Provided information section start
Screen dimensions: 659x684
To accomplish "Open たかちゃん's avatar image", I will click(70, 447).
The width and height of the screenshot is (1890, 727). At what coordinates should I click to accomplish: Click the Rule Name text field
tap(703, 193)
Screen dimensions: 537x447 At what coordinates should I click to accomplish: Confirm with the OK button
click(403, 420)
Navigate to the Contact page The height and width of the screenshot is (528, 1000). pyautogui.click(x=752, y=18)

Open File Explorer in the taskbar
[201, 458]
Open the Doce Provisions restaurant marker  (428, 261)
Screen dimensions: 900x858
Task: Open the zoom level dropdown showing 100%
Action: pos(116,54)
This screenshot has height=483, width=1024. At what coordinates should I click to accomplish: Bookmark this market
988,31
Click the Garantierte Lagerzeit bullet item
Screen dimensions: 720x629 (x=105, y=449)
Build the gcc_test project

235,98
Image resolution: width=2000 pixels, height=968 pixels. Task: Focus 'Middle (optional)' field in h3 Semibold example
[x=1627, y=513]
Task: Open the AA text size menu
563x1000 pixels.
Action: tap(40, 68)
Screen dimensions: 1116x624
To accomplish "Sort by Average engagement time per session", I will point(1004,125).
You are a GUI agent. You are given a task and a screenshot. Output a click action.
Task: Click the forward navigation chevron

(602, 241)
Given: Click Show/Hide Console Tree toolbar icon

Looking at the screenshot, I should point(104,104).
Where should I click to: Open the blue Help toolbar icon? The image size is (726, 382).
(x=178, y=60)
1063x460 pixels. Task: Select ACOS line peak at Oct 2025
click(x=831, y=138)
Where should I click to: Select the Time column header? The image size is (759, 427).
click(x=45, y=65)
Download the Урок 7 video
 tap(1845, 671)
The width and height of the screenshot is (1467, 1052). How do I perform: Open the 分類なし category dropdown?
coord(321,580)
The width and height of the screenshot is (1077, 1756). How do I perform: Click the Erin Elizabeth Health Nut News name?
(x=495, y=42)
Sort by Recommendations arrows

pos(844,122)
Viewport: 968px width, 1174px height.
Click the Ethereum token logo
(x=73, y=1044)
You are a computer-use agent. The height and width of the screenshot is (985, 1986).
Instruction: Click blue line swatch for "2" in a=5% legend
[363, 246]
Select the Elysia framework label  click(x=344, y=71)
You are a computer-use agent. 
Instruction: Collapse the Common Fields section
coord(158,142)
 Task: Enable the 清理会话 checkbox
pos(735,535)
Provided information section end
Search the entries for the word "agent" and pick out every line that holds it.

:: Reply ::
You are a GUI agent. You are given a task and a screenshot. Output a click action.
You are a computer-use agent. The height and width of the screenshot is (985, 1986).
You are a computer-use agent. 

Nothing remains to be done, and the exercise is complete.